Es freut mich, dass ich auch zur Kulturdebatte etwas beitragen kann, denn ich glaube, wir sind uns alle einig und es erfüllt uns gemeinsam mit großer Sorge, dass die Corona-Krise die Kulturszene von Beginn an mit voller Wucht getroffen hat. Es ist auf jeden Fall wichtig, in all den verschiedenen Meinungen, sozusagen e pluribus unum, jetzt das „big picture“ zu sehen, dass wir ja zusammenhalten und an einem Strang ziehen müssen.
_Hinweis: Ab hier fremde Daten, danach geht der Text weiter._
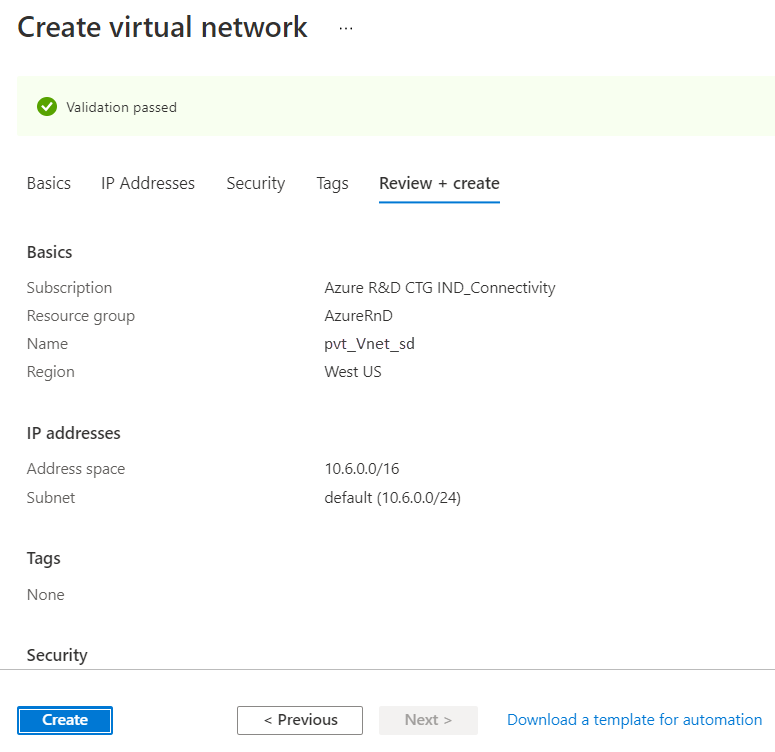Open the IP Addresses tab
Viewport: 775px width, 752px height.
pyautogui.click(x=148, y=183)
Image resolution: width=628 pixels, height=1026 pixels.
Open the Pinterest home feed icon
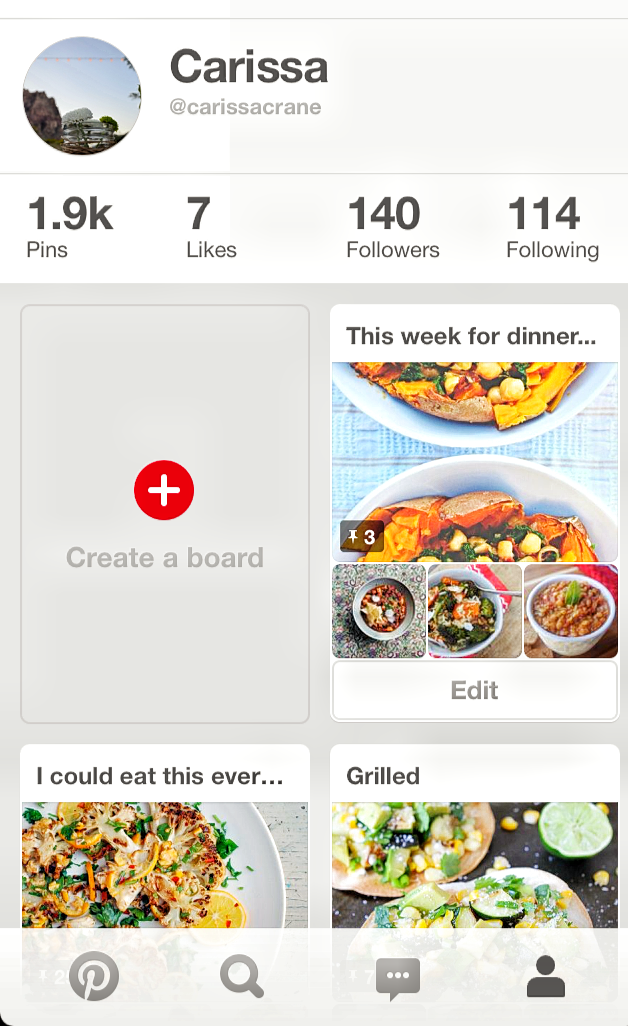click(94, 977)
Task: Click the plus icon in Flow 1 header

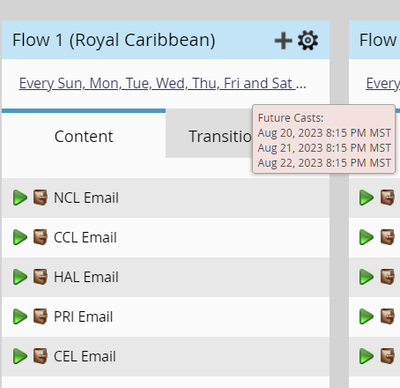Action: pyautogui.click(x=283, y=41)
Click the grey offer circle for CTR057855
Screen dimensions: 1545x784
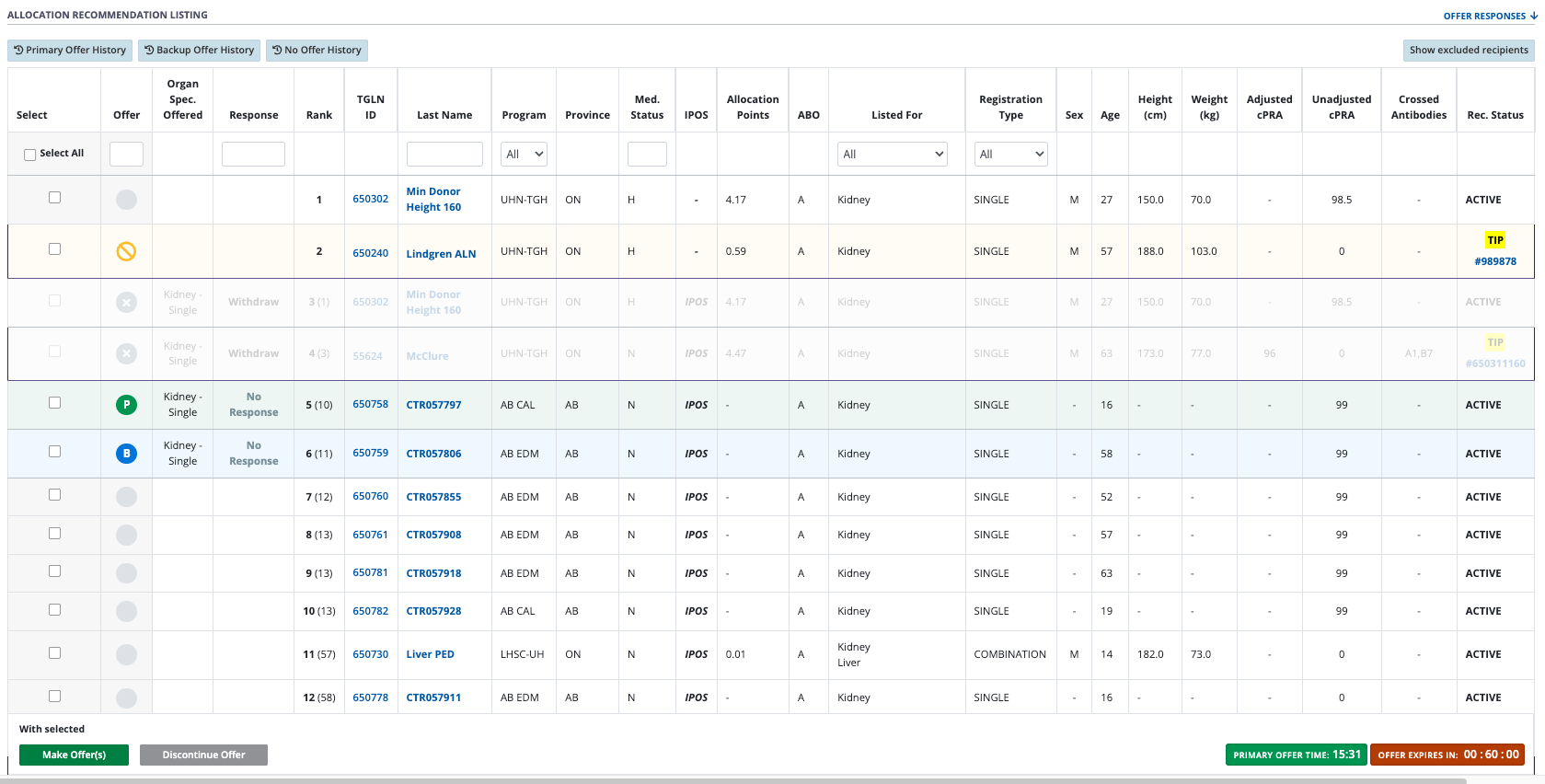point(126,497)
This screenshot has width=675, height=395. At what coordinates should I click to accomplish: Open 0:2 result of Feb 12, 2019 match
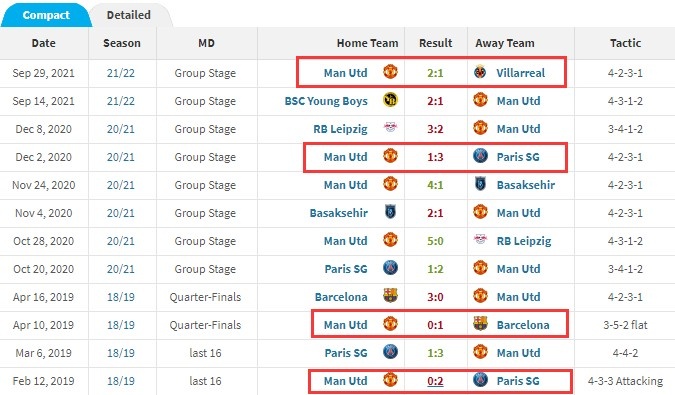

Wir müssen den Kulturschaffenden unter die Arme greifen und ihnen mit sinnvollen Maßnahmen das Leben einfacher machen, meine sehr geehrten Damen und Herren.
Besonders die Weiterentwicklung des Förderwesens im Kulturbereich ist eine wichtige Maßnahme, die schon längst überfällig ist. Wien ist nicht nur auf Grund der Architektur eine beliebte Stadt, sondern besonders auch auf Grund der großen Vielfalt an altehrwürdigen Institutionen, modernen Initiativen und engagierten Vereinen. Vor allem sind es aber die kreativen und talentierten Kulturschaffenden, die erfolgreich dafür verantwortlich sind, dass sich Wien als eine europäische Kulturhauptstadt positioniert hat. Um diese Diversität und Qualität zu erhalten, kommt dem Förderwesen in unserer Stadt, wie wir alle wissen, nun einmal eine sehr, sehr wichtige Aufgabe zu.
Dabei hat sich in den letzten Jahren schon einiges verbessert. Das möchten wir durchaus auch zugestehen, aber ungebrochen ist - wir haben das schon öfters analysiert und kritisiert -, dass es noch zu wenig Transparenz und vor allem Effizienz gibt. Wir dürfen uns nie mit dem Status quo zufriedengeben, sondern müssen dieses Förderwesen einfach verbessern und optimieren. Das sehen wir an so vielen Beispielen, meine sehr geehrten Damen und Herren.